**What to do**
Keyword search on "Close": report each line of the records that contains it.

**Data for processing**

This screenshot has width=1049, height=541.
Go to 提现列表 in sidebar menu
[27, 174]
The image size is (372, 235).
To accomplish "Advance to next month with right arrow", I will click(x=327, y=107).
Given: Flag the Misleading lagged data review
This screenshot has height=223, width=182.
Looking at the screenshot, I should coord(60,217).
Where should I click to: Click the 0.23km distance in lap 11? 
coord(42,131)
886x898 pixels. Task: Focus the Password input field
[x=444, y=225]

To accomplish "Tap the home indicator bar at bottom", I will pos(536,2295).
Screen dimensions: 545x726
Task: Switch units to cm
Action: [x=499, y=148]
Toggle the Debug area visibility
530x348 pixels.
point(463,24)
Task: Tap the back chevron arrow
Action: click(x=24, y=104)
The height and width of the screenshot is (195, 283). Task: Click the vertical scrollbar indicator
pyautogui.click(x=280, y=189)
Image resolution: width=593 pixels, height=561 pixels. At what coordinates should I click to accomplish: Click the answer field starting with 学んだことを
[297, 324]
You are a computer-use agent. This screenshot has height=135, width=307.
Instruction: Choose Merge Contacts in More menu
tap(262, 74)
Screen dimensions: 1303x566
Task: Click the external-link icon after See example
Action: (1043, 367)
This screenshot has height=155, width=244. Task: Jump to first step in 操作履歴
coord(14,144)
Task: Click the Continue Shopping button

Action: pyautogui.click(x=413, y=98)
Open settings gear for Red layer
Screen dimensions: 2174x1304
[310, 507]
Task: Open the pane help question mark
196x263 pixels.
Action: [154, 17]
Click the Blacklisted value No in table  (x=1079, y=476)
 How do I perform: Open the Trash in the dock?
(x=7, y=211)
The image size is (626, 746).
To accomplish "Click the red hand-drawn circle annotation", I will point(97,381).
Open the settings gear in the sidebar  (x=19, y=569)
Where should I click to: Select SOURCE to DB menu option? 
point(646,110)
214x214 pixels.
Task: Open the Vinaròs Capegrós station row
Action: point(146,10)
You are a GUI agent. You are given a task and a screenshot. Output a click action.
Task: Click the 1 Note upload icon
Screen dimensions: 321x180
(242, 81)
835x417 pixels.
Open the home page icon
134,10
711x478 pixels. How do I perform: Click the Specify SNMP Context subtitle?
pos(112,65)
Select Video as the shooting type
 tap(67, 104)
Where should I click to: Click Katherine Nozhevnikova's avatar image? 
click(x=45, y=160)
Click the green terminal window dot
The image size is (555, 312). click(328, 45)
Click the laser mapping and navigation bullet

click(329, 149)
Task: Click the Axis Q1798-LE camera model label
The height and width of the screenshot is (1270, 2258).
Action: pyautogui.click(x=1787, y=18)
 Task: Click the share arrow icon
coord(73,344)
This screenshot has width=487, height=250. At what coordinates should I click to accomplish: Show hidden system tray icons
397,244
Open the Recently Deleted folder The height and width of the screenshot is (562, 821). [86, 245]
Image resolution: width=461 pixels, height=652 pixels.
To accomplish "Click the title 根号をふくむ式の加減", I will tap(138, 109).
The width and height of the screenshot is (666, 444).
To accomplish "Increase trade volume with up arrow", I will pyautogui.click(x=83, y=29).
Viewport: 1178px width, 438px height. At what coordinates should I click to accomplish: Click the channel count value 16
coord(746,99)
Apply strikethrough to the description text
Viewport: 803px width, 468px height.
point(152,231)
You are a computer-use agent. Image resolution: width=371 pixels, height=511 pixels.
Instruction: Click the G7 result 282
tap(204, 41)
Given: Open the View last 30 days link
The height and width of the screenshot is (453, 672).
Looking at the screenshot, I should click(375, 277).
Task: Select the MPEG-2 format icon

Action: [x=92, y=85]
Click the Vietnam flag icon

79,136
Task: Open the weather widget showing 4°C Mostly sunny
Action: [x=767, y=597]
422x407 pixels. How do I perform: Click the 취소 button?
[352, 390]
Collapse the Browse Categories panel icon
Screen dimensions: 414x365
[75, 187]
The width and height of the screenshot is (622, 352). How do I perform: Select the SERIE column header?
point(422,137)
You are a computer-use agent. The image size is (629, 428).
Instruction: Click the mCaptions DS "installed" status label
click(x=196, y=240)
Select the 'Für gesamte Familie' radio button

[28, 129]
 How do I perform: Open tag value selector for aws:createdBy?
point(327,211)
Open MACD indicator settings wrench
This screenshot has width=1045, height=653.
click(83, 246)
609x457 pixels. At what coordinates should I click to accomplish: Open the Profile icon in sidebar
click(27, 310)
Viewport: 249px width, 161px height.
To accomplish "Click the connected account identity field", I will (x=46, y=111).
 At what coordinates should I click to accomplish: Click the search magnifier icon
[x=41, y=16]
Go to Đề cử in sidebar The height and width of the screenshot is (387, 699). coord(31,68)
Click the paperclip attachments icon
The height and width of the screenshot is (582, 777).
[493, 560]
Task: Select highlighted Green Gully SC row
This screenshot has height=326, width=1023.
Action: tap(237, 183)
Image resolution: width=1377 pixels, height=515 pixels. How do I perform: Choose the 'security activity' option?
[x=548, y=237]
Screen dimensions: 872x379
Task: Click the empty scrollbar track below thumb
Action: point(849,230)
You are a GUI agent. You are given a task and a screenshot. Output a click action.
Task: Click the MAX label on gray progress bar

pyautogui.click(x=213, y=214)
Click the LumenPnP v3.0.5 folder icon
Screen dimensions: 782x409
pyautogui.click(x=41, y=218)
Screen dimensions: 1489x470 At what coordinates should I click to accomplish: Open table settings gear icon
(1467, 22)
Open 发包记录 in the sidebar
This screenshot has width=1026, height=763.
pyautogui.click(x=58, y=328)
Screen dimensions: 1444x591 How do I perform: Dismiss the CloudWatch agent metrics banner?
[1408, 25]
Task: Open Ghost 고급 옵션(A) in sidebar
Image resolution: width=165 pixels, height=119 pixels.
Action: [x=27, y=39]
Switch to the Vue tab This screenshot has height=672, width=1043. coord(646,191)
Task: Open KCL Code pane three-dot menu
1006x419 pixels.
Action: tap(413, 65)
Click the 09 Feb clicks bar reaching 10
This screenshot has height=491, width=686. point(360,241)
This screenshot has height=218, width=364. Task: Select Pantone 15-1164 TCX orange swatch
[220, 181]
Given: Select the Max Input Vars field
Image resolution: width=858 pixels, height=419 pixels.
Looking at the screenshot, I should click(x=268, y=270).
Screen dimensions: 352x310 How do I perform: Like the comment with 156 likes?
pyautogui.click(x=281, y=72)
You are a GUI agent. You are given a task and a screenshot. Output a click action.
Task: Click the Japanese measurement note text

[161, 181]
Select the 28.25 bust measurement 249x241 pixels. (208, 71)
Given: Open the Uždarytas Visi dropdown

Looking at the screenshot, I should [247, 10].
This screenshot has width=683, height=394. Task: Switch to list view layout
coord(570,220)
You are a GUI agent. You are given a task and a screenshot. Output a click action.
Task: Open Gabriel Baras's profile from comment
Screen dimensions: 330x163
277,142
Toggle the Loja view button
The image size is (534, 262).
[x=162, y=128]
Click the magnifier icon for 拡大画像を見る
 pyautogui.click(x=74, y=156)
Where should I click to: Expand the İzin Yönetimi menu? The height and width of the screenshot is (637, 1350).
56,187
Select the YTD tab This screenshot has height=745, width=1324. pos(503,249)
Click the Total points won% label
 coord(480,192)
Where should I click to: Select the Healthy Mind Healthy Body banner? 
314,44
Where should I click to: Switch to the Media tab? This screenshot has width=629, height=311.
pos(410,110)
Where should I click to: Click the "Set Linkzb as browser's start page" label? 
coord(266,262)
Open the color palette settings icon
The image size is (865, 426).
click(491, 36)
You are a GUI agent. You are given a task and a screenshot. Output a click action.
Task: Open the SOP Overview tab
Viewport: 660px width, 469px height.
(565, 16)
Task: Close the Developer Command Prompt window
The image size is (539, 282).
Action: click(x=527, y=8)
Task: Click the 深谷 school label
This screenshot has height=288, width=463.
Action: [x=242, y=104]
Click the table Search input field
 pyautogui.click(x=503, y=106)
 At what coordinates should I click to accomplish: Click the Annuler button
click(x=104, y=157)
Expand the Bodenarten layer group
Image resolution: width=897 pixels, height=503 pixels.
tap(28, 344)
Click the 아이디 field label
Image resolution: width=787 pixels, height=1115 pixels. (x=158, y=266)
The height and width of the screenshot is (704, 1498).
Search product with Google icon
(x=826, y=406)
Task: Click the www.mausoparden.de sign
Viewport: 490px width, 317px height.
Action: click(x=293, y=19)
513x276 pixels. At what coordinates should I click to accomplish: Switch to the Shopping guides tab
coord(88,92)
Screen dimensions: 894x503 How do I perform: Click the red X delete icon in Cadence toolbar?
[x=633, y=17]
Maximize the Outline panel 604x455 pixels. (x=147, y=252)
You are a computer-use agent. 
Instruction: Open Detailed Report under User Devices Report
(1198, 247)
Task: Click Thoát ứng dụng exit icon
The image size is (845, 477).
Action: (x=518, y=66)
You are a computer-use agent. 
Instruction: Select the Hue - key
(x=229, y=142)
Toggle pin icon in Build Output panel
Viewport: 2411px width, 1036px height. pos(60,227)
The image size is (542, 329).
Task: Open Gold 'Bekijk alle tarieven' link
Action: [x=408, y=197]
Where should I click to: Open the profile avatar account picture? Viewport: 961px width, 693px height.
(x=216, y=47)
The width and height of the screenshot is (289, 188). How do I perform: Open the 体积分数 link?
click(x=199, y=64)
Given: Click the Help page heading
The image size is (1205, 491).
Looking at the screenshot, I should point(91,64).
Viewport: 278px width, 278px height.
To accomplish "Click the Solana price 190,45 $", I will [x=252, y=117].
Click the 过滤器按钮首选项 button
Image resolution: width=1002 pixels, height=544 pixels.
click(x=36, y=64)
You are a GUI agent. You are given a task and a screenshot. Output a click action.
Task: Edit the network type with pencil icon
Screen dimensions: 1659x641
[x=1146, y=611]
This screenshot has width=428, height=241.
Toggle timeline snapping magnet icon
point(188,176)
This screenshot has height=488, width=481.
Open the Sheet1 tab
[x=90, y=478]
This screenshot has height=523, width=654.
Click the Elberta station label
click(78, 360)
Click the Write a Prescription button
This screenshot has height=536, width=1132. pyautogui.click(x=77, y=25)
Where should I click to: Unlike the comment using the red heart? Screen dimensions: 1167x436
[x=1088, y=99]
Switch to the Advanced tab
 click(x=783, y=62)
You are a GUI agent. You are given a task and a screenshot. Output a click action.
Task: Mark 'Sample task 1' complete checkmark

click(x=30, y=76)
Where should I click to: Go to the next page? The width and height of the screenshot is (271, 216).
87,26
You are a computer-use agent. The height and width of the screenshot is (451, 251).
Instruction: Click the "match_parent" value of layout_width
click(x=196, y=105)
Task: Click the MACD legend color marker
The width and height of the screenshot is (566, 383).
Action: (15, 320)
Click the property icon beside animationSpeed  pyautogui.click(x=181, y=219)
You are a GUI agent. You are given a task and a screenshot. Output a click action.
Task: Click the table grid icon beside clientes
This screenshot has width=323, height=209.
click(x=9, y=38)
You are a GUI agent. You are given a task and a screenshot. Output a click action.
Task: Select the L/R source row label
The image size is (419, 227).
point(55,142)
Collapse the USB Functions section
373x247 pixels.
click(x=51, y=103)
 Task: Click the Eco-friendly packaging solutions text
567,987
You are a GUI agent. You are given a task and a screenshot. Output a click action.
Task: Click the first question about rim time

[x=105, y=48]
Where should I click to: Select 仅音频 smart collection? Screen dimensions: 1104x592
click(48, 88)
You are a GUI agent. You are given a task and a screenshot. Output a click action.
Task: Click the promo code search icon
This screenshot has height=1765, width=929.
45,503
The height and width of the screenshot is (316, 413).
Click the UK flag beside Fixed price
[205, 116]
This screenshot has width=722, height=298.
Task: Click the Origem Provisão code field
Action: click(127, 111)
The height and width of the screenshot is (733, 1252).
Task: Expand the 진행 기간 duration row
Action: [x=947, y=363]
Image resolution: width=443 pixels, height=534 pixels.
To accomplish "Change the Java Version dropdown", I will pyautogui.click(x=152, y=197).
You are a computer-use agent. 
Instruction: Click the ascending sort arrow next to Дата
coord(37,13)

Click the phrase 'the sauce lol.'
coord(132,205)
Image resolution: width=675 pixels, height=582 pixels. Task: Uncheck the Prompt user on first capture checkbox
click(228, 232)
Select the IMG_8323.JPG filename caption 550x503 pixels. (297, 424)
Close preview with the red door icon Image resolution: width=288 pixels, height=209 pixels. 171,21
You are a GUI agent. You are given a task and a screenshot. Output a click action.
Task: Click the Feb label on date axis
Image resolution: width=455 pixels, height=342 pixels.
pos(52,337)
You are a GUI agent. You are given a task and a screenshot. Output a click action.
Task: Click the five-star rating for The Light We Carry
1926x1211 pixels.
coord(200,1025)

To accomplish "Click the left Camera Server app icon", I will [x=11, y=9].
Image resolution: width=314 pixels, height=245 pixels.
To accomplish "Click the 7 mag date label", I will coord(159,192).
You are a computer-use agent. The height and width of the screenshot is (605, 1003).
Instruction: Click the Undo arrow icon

**Exercise output**
Task: Close the Developer Command Prompt window
Close preview with the red door icon Image resolution: width=288 pixels, height=209 pixels. 171,21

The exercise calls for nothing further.